Pease, who throws the party under the banner of Groove Entertainment, said that the party needed a change of location, and his crew drew inspiration from an after party they attended on a smaller Yacht Starship vessel last year.
"It's going to be really nice with good food, premium liquor and you'll get to party feeling like you're a pirate on Gasparilla," he said. "Now that we're getting older we'd like to class it up a little bit."
Several companies offer Gasparilla party cruises for those who want to party on the water but don't have a boat or the requisite skill to operate on a high-traffic, tightly policed day.
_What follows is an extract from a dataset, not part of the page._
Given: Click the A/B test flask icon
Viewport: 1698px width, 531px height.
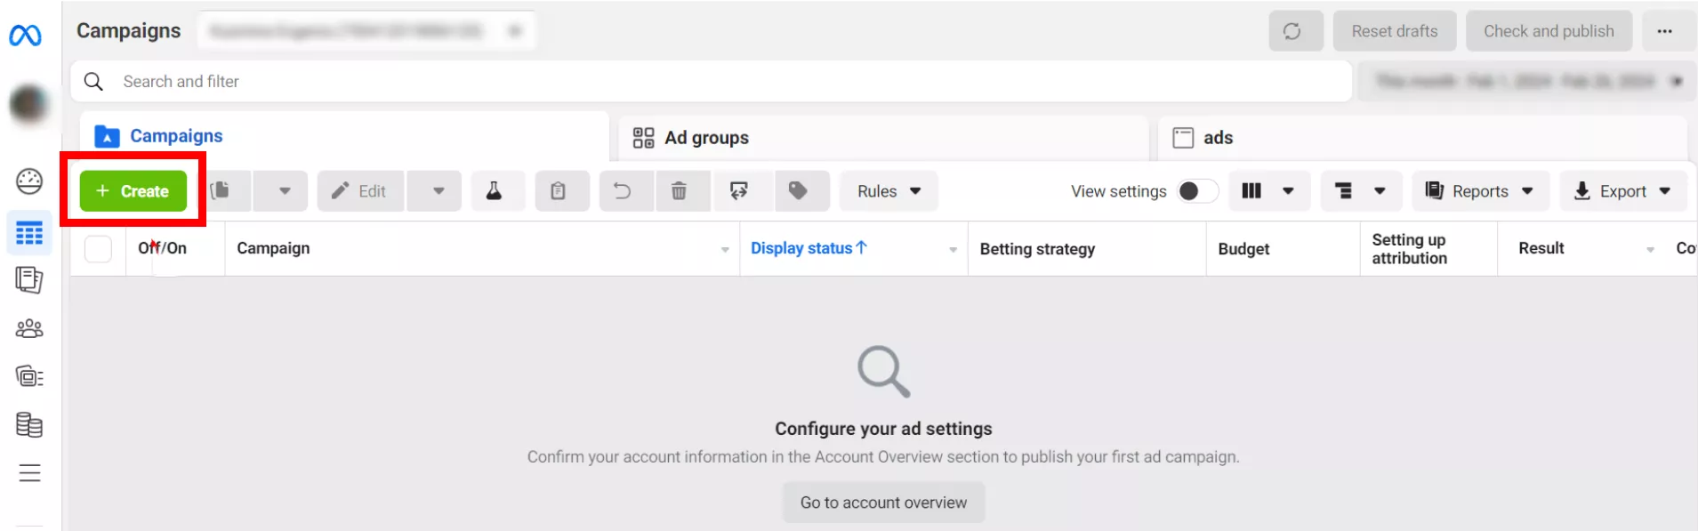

Anton's seen his share of foolishness in his years cruising for Gasparilla. He's only ever had one man overboard, and the incident created a hard-and-fast rule for hitching a ride with him: "Don't lean over to throw beads if you're unsure of your balance." Also, don't drink so much you throw off the anchor without tying it to anything.
He's had his own rookie mistakes. "We went out throwing water balloons when I was younger," he said. "That was probably a bad idea because wet and cold is worse than just cold."
The crapshoot that is February weather only brings one constant: Chilly nights on the water. For the ride back, Anton always packs a coat. "The ride back home from dinner after 10 p.m. is always a long, cold one," he said.
Other problems you don't often think about on land also arise. "There's always someone who has to use the bathroom in between stops and then you have find a Port-O-Let you can tie up near so they can get off and go," he said.
For some passengers, being on the water can make them feel trapped. "One year we had this lady on board who had recently broken up with her boyfriend, and she saw him pass by on another ship," Anton said. "She cried hysterically, off in a corner of the boat for two hours until we got back to land. I felt really bad, but what could I do?"
It's all taken in stride. "There are a lot of people in a very good mood when they are on the water that day," Anton said. "We're like a very disjointed and dysfunctional family."